— Start Material shown —

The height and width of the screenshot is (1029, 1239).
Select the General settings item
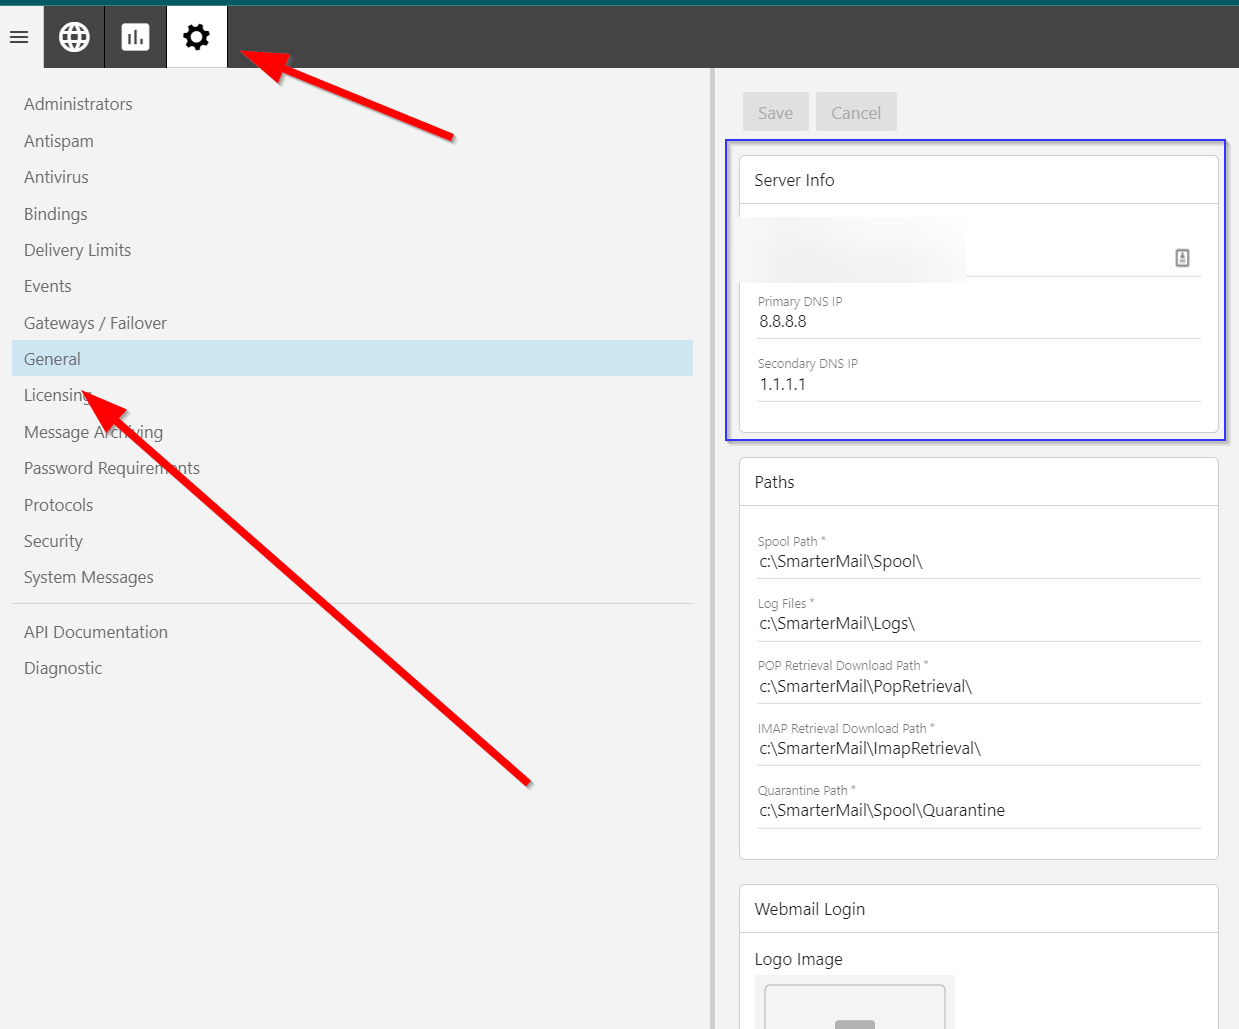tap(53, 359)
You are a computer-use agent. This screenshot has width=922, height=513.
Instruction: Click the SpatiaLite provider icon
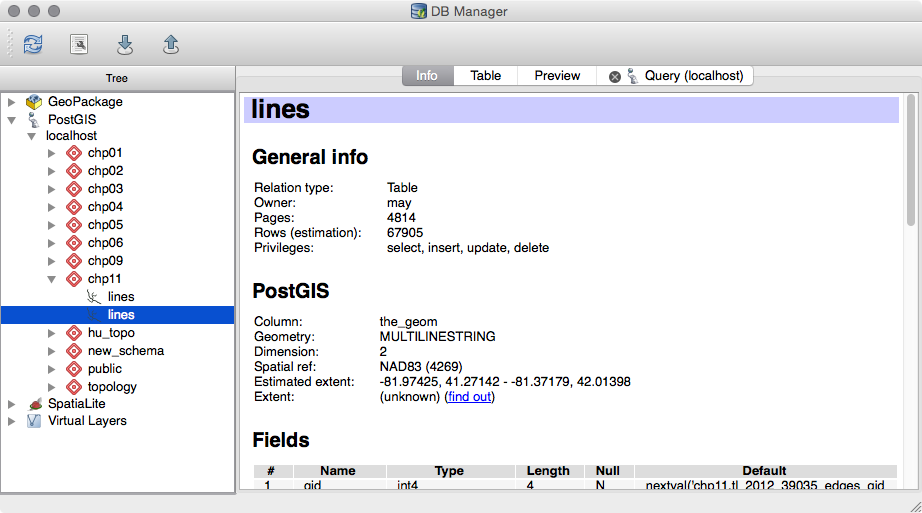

— End Material shown —

■ Request ■
Copy out the lines above word for word, omitting the pictures.

■ Exercise response ■
The height and width of the screenshot is (1029, 1239).
Select the General settings item
tap(53, 359)
You are a computer-use agent. This screenshot has width=922, height=513.
Instruction: Click the SpatiaLite provider icon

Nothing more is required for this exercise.